The result was a dynamite college rock band, the Damaged Banana Band, based on the style of the Grateful Dead and featuring a strong component of original compositions. After graduating, expecting to find a place in the musical world, Catterton was in for a rude shock. “When I graduated from college and hit the real world, it was 1979 and the wrong time. Reggae was happening, but it was the height of disco, punk rock was coming in, and there was not much demand for intricate melodic improvisations. So I took a day job and kept on playing exactly what I thought I should be playing at night.”
In 1987, Rob met veteran tenor saxophonist Sonny Lewis (who had worked with Bud Powell in Paris and recorded with the Whispers) and played regularly with him during the next nine years. He also studied jazz at the Blue Bear School of Music in San Francisco for seven years, then moved to Sonoma County with his wife and young son. During this period the pianist made his recording debut with “Like Nothing Else,” a set of five originals and several jazz standards, fronted a jazz trio, and performed with Bob Weir at the Sweetwater in Mill Valley.
In 2015, the pianist recorded “A Grand Piano Tribute to the Grateful Dead,” the first time the Dead’s music has been presented at album length by a solo pianist. “Playing their music is natural for me, because it’s the music I first learned to improvise to. While watching the Fare Thee Well shows from Chicago with my son Chris, it bothered me that there weren’t more keyboards in the mix. After the shows, I went to my own piano and played my heart out to show him how I felt the music should be played.” The album includes such songs as “Dark Star” (which is part of a half-hour medley), “The Other One,” “Jack Straw,” “Morning Dew” and “Rosemary.” “Bird Song” received national airplay and the CD was met with critical acclaim.
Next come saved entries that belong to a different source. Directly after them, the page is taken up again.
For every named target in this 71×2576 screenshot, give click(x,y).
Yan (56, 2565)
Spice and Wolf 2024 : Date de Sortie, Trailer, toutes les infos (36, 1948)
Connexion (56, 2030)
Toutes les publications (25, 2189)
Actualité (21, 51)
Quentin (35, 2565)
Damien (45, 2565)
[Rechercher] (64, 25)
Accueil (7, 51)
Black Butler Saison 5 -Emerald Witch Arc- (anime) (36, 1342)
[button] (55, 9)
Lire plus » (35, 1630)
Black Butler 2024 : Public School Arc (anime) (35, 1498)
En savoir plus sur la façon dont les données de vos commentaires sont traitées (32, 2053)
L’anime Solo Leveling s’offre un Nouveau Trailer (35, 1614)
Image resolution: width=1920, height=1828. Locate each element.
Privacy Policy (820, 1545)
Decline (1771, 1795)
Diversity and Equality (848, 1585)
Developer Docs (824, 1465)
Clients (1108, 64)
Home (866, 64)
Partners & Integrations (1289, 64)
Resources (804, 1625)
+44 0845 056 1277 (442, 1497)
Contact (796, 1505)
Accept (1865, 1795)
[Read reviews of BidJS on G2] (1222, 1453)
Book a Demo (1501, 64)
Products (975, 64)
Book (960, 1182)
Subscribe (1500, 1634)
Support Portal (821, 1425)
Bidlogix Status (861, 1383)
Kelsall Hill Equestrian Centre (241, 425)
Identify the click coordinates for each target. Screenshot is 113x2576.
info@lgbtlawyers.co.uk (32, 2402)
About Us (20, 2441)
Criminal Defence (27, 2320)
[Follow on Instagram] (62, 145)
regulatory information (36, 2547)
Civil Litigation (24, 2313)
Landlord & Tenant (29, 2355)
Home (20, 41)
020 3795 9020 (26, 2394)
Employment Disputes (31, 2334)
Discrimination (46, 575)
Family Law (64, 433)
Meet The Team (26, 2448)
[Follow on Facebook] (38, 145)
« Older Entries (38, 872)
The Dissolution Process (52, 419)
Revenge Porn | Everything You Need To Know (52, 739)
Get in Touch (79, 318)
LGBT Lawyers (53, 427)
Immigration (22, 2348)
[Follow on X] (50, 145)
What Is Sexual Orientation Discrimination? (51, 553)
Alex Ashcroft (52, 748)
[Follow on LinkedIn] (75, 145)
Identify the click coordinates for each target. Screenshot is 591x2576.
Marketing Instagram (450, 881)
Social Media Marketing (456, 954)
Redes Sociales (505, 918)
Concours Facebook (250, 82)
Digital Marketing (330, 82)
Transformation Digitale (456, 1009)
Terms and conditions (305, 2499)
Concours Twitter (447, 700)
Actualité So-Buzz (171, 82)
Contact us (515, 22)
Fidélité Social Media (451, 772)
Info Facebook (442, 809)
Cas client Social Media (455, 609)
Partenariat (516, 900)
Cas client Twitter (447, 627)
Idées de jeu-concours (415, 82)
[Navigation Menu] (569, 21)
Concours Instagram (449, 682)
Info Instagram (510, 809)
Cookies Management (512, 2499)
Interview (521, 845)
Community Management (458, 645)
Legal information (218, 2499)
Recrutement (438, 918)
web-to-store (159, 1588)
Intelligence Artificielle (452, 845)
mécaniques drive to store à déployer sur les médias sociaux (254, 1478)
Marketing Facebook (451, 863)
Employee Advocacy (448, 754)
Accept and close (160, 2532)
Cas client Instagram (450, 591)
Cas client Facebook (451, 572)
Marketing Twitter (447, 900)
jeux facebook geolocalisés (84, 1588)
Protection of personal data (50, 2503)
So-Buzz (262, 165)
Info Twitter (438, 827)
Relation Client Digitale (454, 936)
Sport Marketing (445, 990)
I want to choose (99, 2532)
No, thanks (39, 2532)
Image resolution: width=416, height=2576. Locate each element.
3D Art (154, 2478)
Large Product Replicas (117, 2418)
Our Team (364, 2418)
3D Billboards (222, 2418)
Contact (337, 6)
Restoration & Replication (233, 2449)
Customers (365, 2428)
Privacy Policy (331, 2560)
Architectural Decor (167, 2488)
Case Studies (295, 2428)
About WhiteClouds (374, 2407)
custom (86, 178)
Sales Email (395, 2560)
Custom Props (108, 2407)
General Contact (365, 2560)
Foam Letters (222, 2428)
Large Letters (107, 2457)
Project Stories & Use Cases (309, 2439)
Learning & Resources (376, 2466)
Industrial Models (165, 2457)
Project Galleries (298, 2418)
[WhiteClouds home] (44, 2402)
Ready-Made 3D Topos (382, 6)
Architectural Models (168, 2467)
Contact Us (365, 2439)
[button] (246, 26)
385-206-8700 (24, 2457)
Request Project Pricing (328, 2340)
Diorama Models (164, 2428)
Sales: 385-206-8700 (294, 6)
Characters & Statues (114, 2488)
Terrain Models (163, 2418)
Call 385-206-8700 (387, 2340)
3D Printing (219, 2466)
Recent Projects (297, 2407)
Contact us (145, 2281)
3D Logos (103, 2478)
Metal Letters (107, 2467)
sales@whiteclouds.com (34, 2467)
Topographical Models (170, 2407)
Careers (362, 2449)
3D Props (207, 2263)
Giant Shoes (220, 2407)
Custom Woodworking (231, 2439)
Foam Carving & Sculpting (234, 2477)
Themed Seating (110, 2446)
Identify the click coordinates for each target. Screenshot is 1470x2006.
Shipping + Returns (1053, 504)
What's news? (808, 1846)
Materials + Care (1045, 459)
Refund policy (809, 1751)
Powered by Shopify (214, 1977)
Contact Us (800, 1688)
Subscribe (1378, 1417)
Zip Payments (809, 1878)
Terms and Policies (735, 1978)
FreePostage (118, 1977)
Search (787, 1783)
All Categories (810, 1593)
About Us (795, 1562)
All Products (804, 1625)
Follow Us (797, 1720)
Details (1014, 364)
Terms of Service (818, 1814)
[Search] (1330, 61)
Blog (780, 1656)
Rob recently released an album of original compositions entitled “Calico Cat,” which consists of highlights from his evening sessions. “Calico Cat contains some of my best playing. Each night when I play, I record, because you never know when the magic might happen. When everything works, it’s like a gift from the gods.” Among the highlights are the catchy “Calico Cat,” the picturesque “Gorgeous,” the Erik Satie-influenced “Another Dream,” the beautiful “Moonlight On Water,” and such freely-conceived improvisations as “Kahuna’s Song,” and “Quartet For Califia.”
Throughout Calico Cat and the Grateful Dead tribute, the pianist improvises in a style all his own. “I used to want the cookie cutter sound but, as I progressed, I found myself increasingly going down my own path and not worrying about trying to sound like someone else.” And in January, 2017, Rob had the opportunity to perform his Grateful Dead set at the Occidental Center for the Arts and was joined onstage by two interpretive dancers. Extensive footage can be seen on You Tube, and the recordings are slated for future release.
Rob launched Sonoma Coast Records in 2015, has copyrighted enough original material for several additional albums, and is currently working on a Beatles tribute. He is also planning the release of a Sonny Lewis CD featuring the studio debut of world-renowned trumpeter Tom Harrell, along with albums by other talented friends. As for his future plans, Rob says simply, “My goal is to create timeless beauty.”